Part of Kershisnik's Nativity

Nativity depicts the birth of Christ. Kershisnik painted Nativity in 2006 while he was a visiting professor at BYU. Kershisnik started the 17 ft painting to create "something ambitious", after encouraging his students to do the same. The painting shows Mary nursing the baby Jesus, two midwives, Joseph, and a dog with her pups underneath a concourse of angels. Kershisnik said that his experiences of the births of his own children felt "densely witnessed" and inspired the painting. He also explained the iconography of the dog as a representation of fidelity and faithfulness, a common symbol in religious art. Bren Jackson, an art critic, wrote that the midwives exemplify the "fellowship of sisterhood" and Kershisnik adds that he would imagine that there would have been women there to help Mary. In the painting, Joseph is nearby, but separate from Mary and her child, and has an overwhelmed expression. The angels have distinct faces, which according to Jackson, invites viewers to consider what their role in observing the birth could have been. In an essay on Nativity, Jackson wrote that the way Mary puts her hand on Joseph's hand to comfort him even after she has just given birth reminds viewers of their humanity.

Part of She Will Find What Was Lost

She Will Find What Was Lost depicts many angels blessing and looking at a woman, who seems to some viewers to be unaware of their presence. It was on the cover of the February 2017 Ensign, and is on display in the LDS Conference Center as part of the LDS Church's collection. Viewers interpret the painting in different ways; some see it as depicting divine revelation and others see it as showing family history. Of the painting, Kershisnik wrote, "My intention for this piece was to speak to the most intensely private and intimate kind of supernatural interference, influence, and assistance... Many unseen forces are interested in you, love you, and work to influence matters for your profound benefit. Most of what we all do is resist it, misinterpret it, or mess it up, but my experience indicates that these unseen efforts persist impossibly. I thank God for that."

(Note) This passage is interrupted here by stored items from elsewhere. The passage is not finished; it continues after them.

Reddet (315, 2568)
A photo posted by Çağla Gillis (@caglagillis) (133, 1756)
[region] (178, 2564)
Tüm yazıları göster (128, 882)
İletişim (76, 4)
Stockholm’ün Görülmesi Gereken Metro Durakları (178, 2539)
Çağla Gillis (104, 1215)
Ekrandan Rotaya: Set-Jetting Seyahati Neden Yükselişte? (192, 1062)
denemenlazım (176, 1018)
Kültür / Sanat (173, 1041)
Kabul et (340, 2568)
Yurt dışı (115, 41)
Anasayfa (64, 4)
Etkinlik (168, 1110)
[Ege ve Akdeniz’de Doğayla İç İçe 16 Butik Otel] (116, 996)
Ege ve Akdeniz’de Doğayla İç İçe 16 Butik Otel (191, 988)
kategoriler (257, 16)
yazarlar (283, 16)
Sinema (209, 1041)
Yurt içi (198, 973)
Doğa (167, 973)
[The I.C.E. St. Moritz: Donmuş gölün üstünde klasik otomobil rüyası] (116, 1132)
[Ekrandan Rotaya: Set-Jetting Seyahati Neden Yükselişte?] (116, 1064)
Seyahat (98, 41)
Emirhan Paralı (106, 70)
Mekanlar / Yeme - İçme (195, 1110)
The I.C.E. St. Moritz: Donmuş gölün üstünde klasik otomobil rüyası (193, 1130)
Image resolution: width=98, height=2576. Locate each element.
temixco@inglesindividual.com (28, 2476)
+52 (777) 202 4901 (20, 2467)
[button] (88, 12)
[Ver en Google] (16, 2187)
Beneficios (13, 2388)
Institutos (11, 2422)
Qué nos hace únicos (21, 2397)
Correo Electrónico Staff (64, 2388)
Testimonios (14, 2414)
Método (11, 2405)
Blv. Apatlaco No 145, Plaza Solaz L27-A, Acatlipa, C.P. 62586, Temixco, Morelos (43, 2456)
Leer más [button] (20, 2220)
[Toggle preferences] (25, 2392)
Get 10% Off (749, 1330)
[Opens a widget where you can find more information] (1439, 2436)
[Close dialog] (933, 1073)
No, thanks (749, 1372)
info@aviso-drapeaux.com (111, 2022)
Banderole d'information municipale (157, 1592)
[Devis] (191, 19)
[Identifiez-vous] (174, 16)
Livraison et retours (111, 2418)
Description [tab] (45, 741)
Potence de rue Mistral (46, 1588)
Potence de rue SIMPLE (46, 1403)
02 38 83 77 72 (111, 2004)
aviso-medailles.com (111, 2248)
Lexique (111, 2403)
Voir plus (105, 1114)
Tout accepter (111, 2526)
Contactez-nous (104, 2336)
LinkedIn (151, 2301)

In Standing With Jesus on the Grass, a white-haired resurrected Jesus stands in profile, half-turned and looking toward the left. In the lower right-hand corner, a man and woman are visible from behind as they are oriented toward Christ, but with downturned gazes that signify their reverence for Christ. In an essay on the painting, Phillip and Delys Snyder, who own the painting and display it in their home, speculate that a face-to-face meeting is not depicted because it might be too sacred or personal to show in a painting. The use of "Standing" in the title, which is also written in the painting itself, shows a continuous action. The couple's ability to be present with Jesus shows that they are righteous, because a wicked person cannot "abide in the presence of the sacred." The word "stand" in the scriptures is often associated with becoming aware of God and Jesus's power. Even as the couple becomes aware of Jesus's power, they are standing with him in the same ordinary, grassy Earth.

==Criticism==
In June 2017, the BYU Museum of Art opened the exhibition The Interpretation Thereof: Contemporary LDS Art and Scripture. Kershisnik's work, Descent From the Cross, is included in this exhibition, which Sean Rossiter criticized for depicting Christ too lightly, and as he argues, limiting the emotional weight of Crucifixion of Jesus. In 2011, Geoff Wichert criticised some of Kershisnik symbols as being esoteric and theologically specific. Writing for the Phoenix New Times, Tricia Parker commented that the people in his paintings are emotionally ambiguous because they are literally two-dimensional, but that this ambiguity makes them relatable.

==Permanent and long-term exhibitions and collections==
Several institutions display Kershisnik's work permanently or on a long-term basis. These include the Beverly Taylor Sorenson Arts and Education Complex at the University of Utah, the BYU Museum of Art, the Springville Museum of Art, and the Covey Center for the Arts. The collections in Illinois State University and Ohio University also include some of his works.